Every month that baby I was so sure existed, the baby I had planned for and imagined giving birth to, basically died. That’s what it feels like. All of the dreams you’ve had, moments you’ve imagined, gone. The miscarriage I had my second month of trying to get pregnant with Owen hurt less than most of the negative pregnancy tests I’ve had for the last year and the half because I spent less time imagining the pregnancy than I did these babies. I was only pregnant for 4 days. I knew almost immediately that something was wrong so didn’t get too invested in it. When you treat fertility problems, though, you’re just sure it worked. HOW COULD IT NOT? YOU FIXED THE PROBLEM!

So you start to get numb. You stop hoping that things will work. Sure, you bump up the odds by adding clomid, inseminations (IUIs), different kinds of progesterone (I’ve used progesterone compounds made by Kaiser, prometrium suppositories, and now PIO shots). Each one costs a little more and does a little more of a number on your body. If you don’t think it will work, though, it hurts less when it doesn’t work.
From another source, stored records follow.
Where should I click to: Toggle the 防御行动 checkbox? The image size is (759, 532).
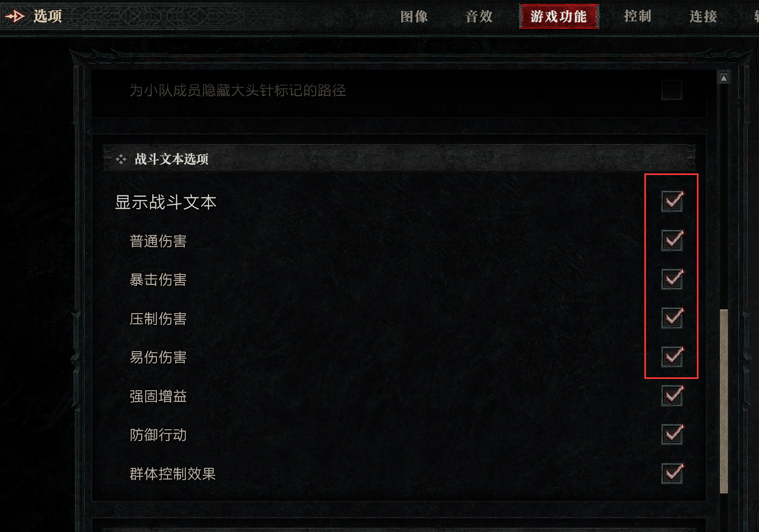click(x=672, y=434)
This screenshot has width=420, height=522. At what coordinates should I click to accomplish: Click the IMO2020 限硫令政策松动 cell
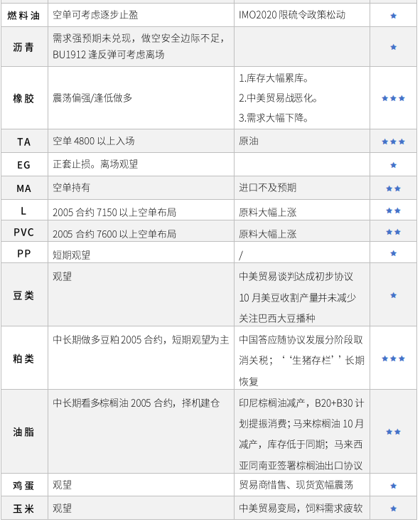(x=302, y=16)
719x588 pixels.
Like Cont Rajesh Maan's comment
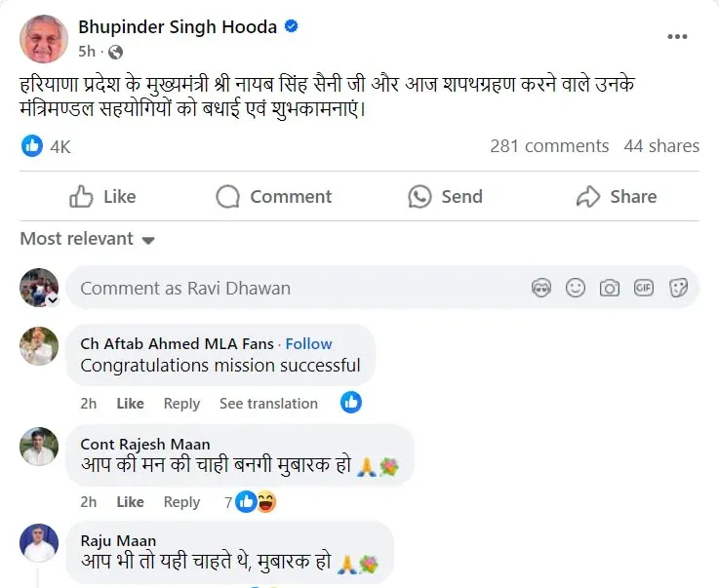130,502
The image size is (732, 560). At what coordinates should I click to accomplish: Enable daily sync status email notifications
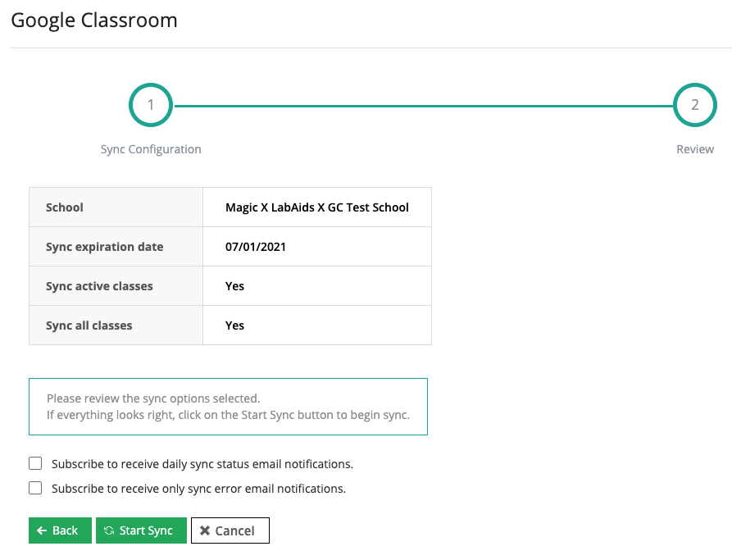click(35, 464)
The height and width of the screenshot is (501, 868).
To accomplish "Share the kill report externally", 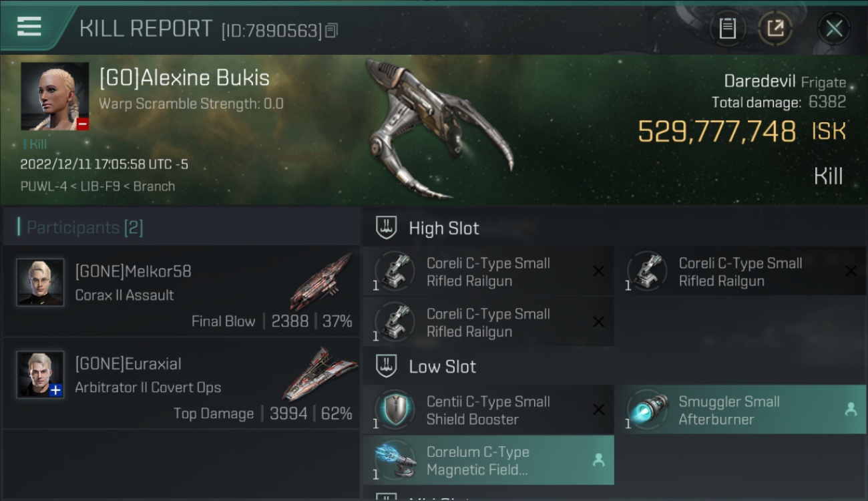I will (775, 28).
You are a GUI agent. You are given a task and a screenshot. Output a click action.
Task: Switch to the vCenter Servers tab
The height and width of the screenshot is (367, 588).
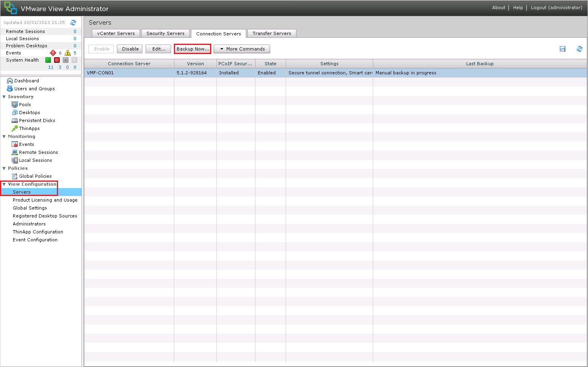(116, 33)
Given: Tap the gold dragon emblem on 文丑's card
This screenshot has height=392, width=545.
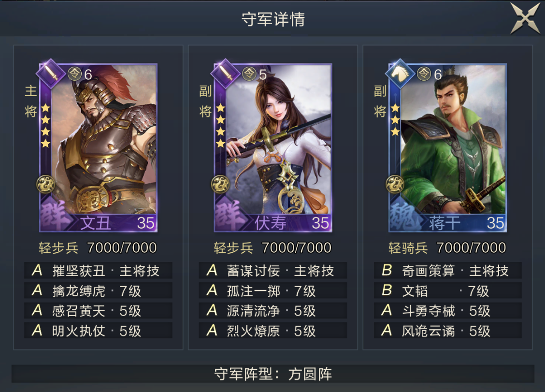Looking at the screenshot, I should pyautogui.click(x=45, y=184).
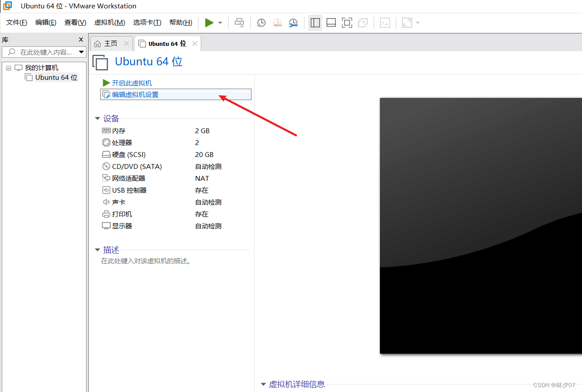
Task: Open the 虚拟机 menu
Action: click(109, 22)
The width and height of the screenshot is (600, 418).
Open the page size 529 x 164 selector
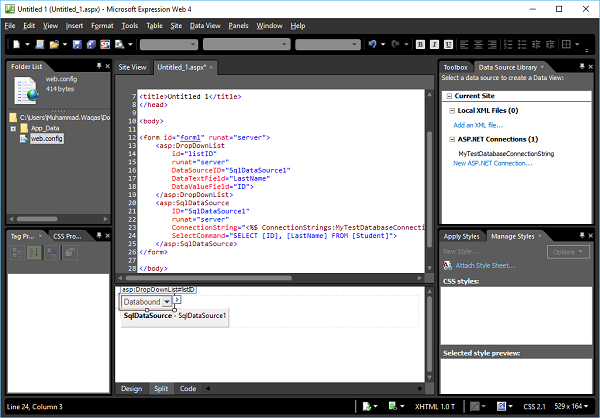(x=566, y=408)
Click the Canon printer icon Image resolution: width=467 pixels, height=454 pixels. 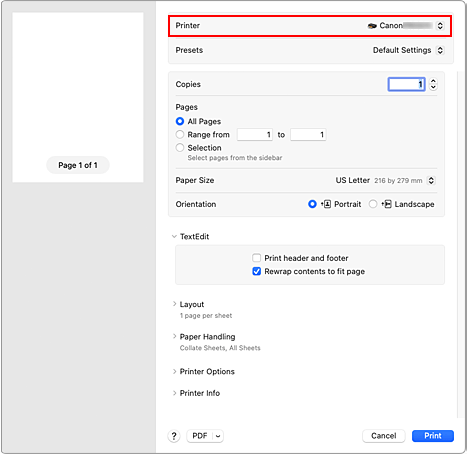pyautogui.click(x=372, y=26)
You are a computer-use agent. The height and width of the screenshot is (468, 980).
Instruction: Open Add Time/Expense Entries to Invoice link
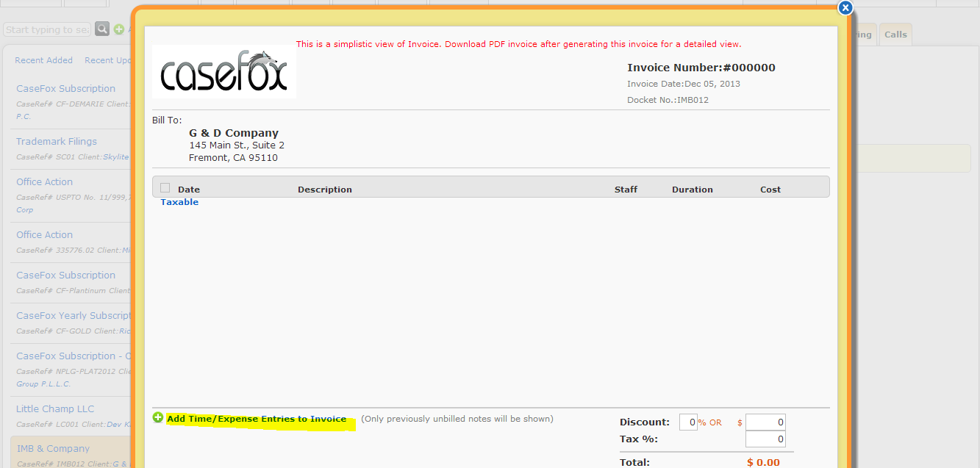tap(257, 419)
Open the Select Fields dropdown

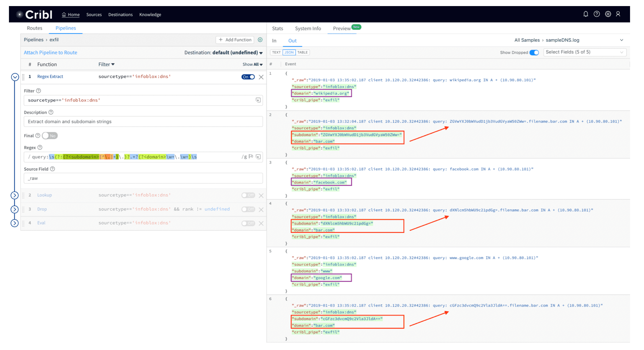[585, 52]
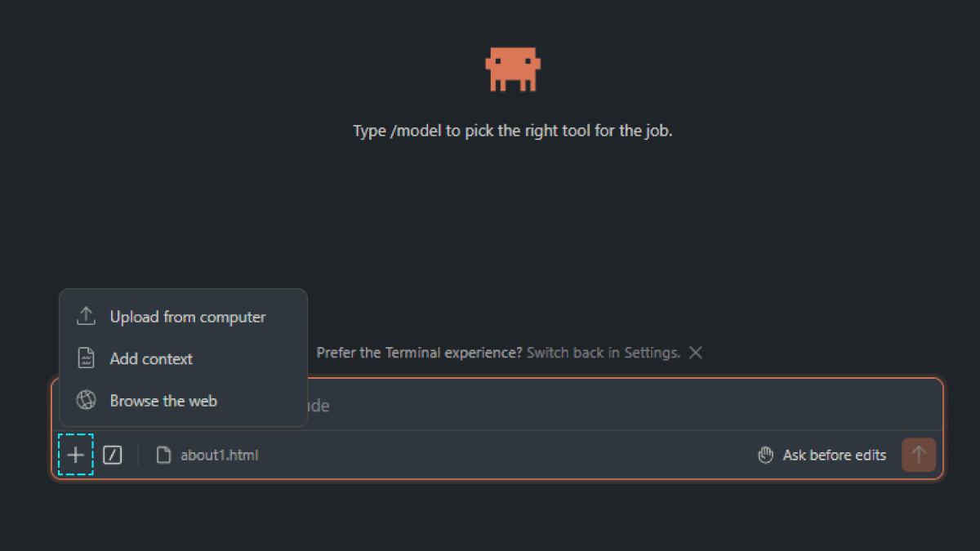Choose the "Add context" menu option
980x551 pixels.
[x=151, y=358]
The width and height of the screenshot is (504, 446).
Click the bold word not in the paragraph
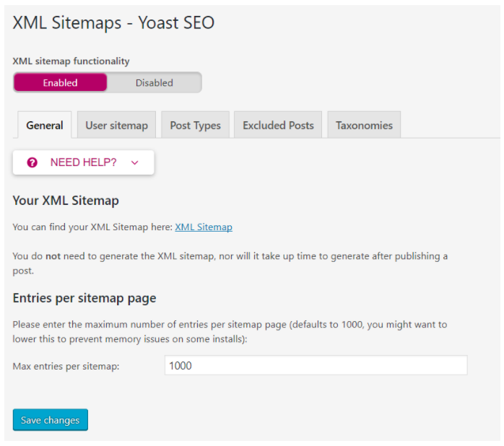point(53,256)
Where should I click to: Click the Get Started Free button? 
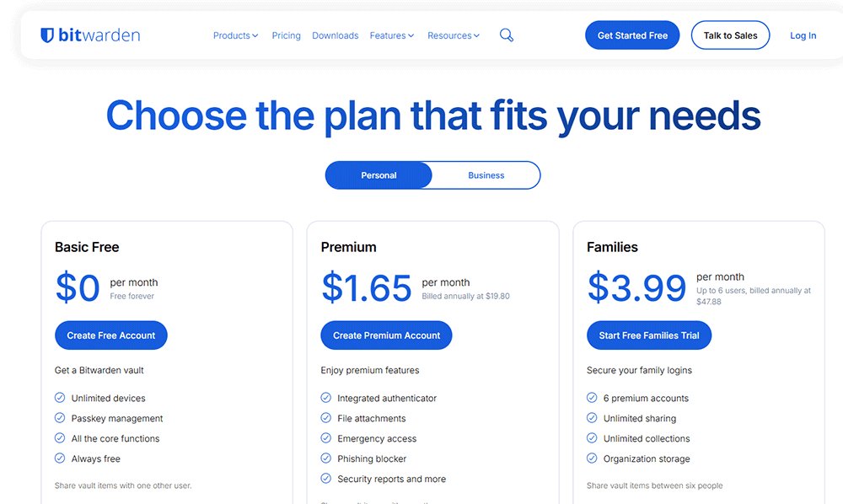point(632,35)
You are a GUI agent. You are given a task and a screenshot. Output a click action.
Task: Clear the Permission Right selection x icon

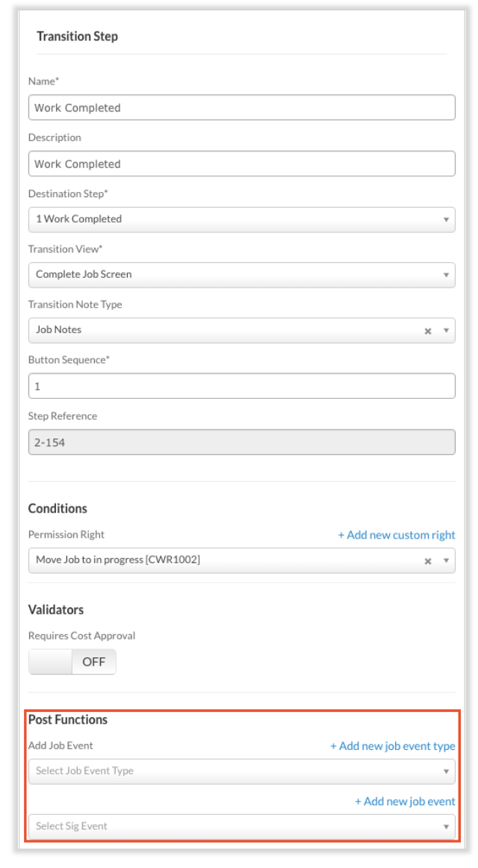[x=428, y=561]
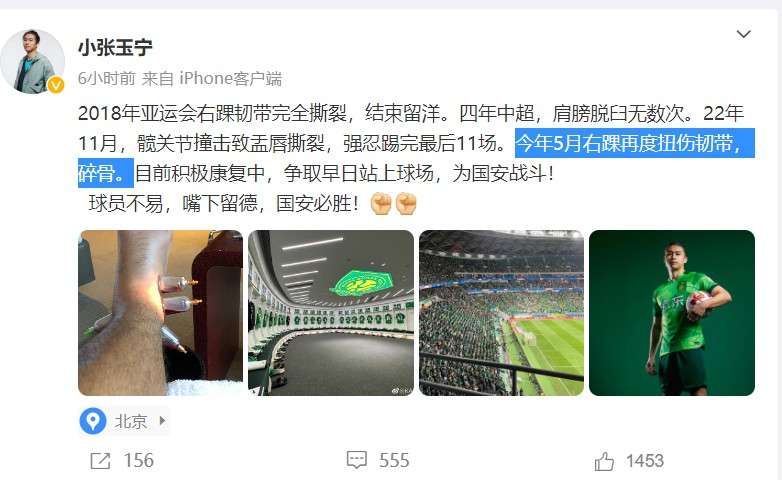Open the 小张玉宁 username link

(x=115, y=48)
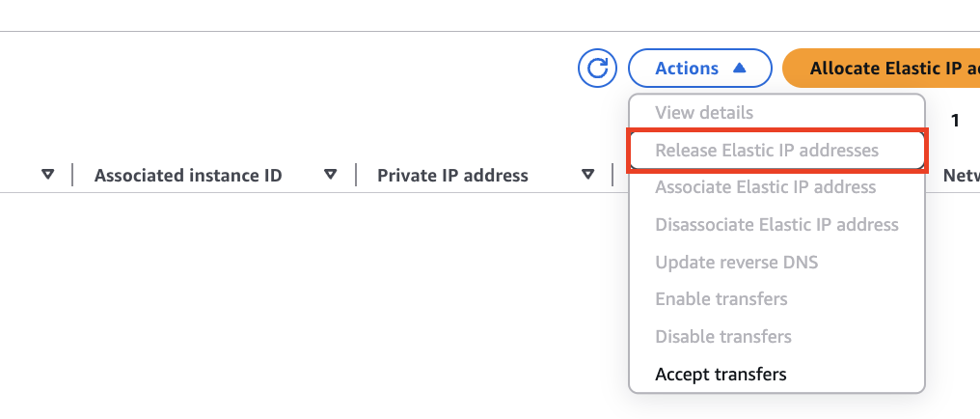Click the Associated instance ID column header
Viewport: 980px width, 419px height.
click(x=188, y=176)
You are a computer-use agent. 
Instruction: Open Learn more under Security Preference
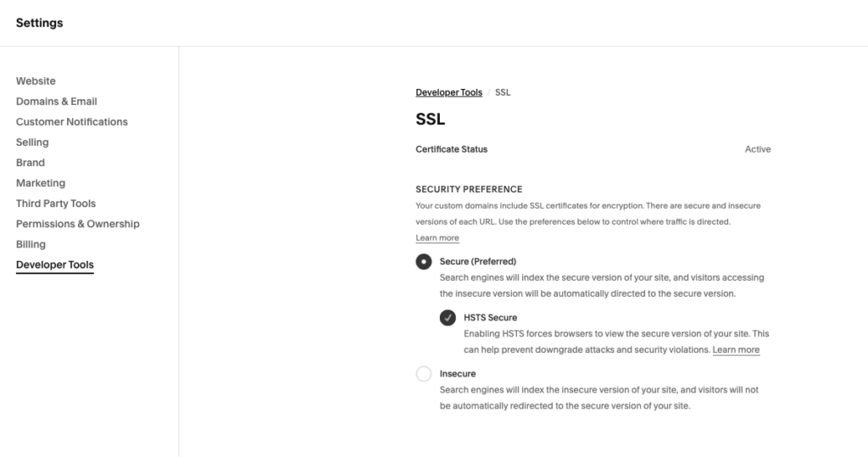pyautogui.click(x=437, y=237)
You stop figuring out the estimated due date of that potential baby every month, but it doesn’t stop you from secretly doing the math in your head.

So those babies die in your head too. Except each month it costs a little more money.

This time, though? IVF was our last best effort. The best chances of success! 76% chance of pregnancy at our clinic! The RE thought we would have a GREAT chance of getting pregnant. At least as high as the clinic stats. Then everything went great. Our embies were GREAT. That made our chances even better. So high that we only put back one embryo because we had such a high chance of BOTH embryos implanting if we put back two.

This picture?

dead embie

While I feel no particular emotional connection to the embryos as a whole, this was the first picture of my child. This was GOING to be our baby. 76+% chance.

But now it’s just a picture of an embryo that died. A child that won’t be. A pregnancy that didn’t happen. A baby that won’t be born around May 6, 2010 and share a May birthday with half the family. Our last best ditch effort FAILED. That baby I’ve imagined every month may never be delivered into my arms. This doesn’t even begin to cover how bad it feels.